● Yapılacak iş
Pandemi döneminde Çerkeslerin bayramları üzerine yazıyı, son cümlesinden sonrasını yazarak sürdürün.

● Çıkarılan metin
#####

“Yeni Normal” ve Bayramlarımız

Korona Virüs (COVID-19) pandemisinin damgasını vurduğu, 2020 yılı içerisinde yer alan ikinci bayramımız Kurban Bayramı’nı geçtiğimiz hafta yaşadık. Hiç şüphesiz, toplum olarak bayram sürecinin nasıl geçirileceği bu sene Mayıs ayında gerçekleşen Ramazan Bayramı ile Temmuz ayındaki Kurban Bayramı için merak konusu oldu.
 
Pandemi sürecinin beraberinde getirdiği “sosyal mesafe, sokağa çıkma yasağı, evlerde vakit geçirme, dışarıda maske zorunluluğu vs.” bütün vatandaşları etkilediği gibi Çerkes toplumuna da tesiri son derece büyük oldu. Mart ayından itibaren virüsün Türkiye’ye giriş yapması ile birlikte başta büyükşehirlerde yaşamakta olan Çerkeslerin derneklerde olsun açık alan etkinliklerinde olsun bir araya gelmesini engelledi. 
 
Özellikle büyükşehirlerde yaşayan Çerkesler, Ramazan Bayramı’na kadarki süreçte birlikte olamamanın, sosyal ilişkilerin kısıtlanmasının olumsuz neticelerini sonuna kadar hissetti. Çünkü, “metropol Çerkesleri” şehirlerde iş hayatının da etkisiyle sosyal anlamda sürekli bir araya gelememektedirler. Bu sebepten de başta dernekler olmak üzere sosyal iletişimi kuvvetlendiren her kurum ve organizasyon “metropol Çerkesleri” için son derece elzem hale gelmektedir.

#####

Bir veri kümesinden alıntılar

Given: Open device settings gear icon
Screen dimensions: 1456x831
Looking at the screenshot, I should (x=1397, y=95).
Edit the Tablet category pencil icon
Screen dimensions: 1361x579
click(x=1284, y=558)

#####

● Alıştırma yanıtı
Pandemi ise Çerkesler’in sosyal yaşamına ciddi bir ket vurmuştur. Öyle ki Ramazan Bayramı’na kadar geçen süreci Çerkesler açısından bir kayıp olarak nitelendirebiliriz. Mayıs ayında gerçekleşen Ramazan Bayramı’nda sokağa çıkma yasağı getirildi. İnsanlar eş, dost, akrabaları ile aile büyüklerini ziyaret edemediler. Bu durum akraba ilişkilerini, aile mefhumunu son derece önemseyen Çerkesleri de derinden sarstı. Bayramlaşmalar telefonlardan, sosyal medya mecralarından yapıldı. Çerkesler açısından Ramazan Bayramı özellikle büyükşehirlerde çoğunlukla “çekirdek aileler” içerisinde kutlandı.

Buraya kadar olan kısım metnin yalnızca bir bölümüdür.